EXERCISE DATA -
*** Block opens ***

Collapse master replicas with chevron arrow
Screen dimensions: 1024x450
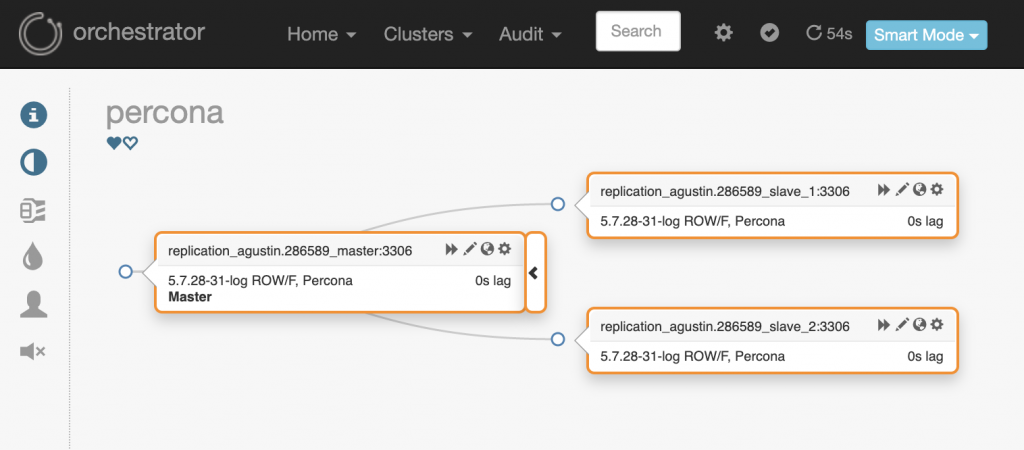534,272
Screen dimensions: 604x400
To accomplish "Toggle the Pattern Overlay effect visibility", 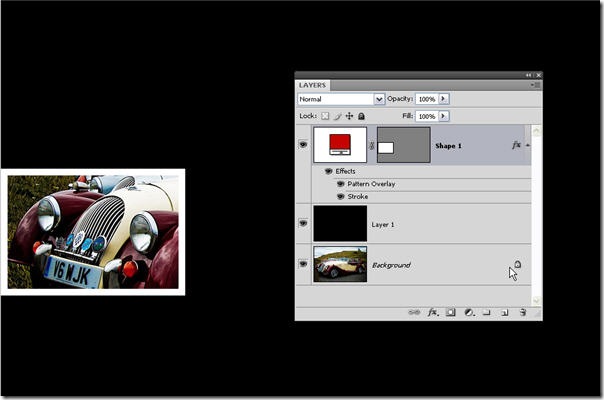I will (340, 184).
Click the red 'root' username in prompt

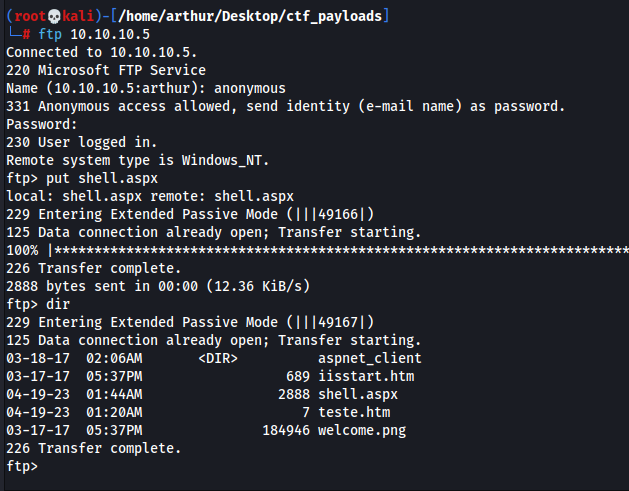click(x=30, y=16)
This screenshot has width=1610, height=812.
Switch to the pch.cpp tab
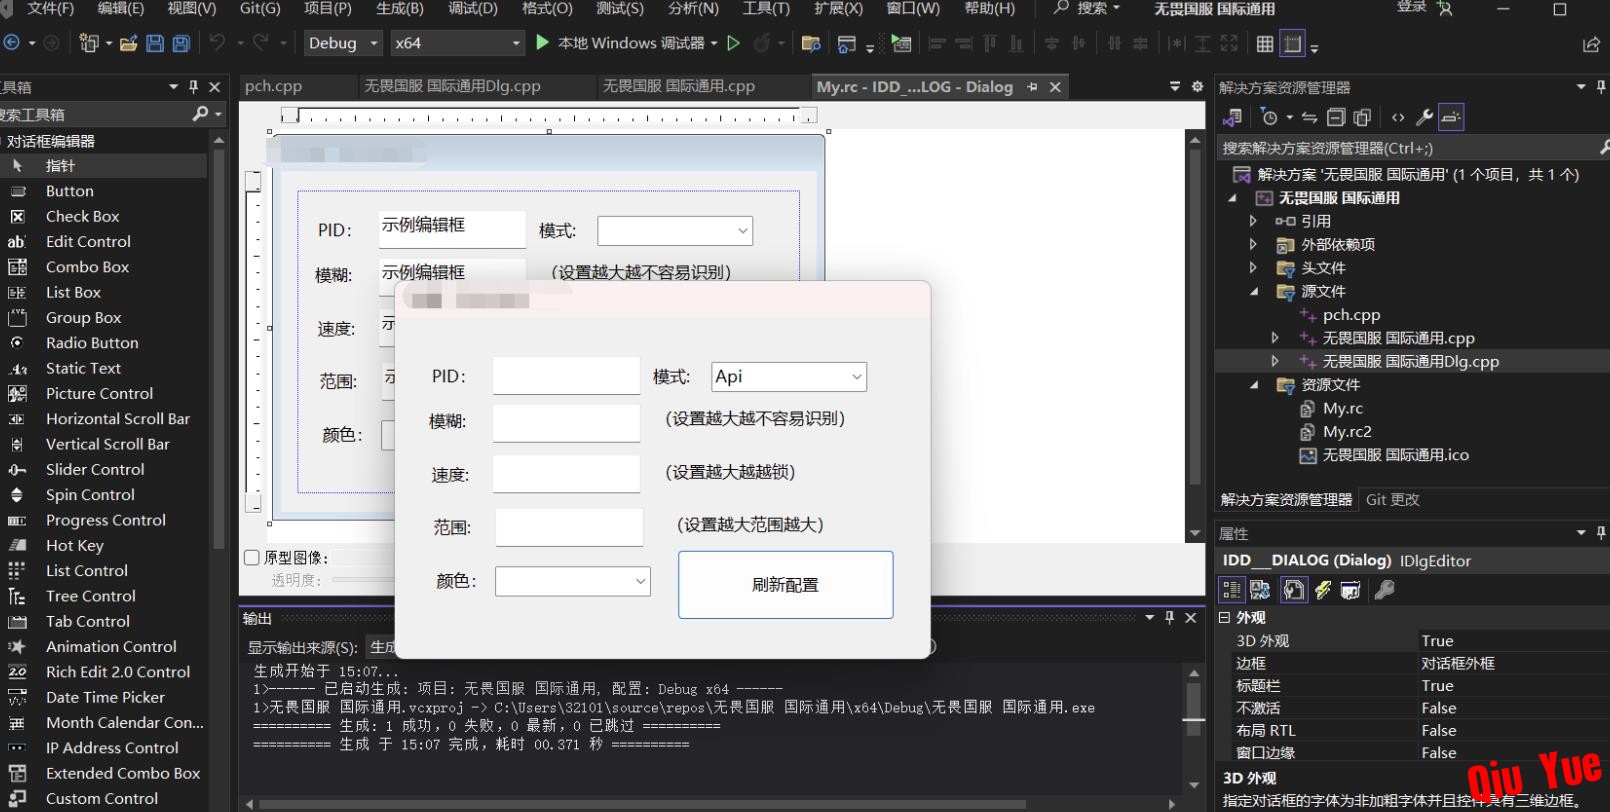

*** Block closes ***

AIM OF THE EXERCISE - The lines from the one holding "Click the red 'root' username in prompt" through the end of the material above are to be echoed exactly, both ends included. Do not include pictures.

RESULT OF THE TASK -
Click the red 'root' username in prompt

click(x=30, y=16)
This screenshot has width=1610, height=812.
Switch to the pch.cpp tab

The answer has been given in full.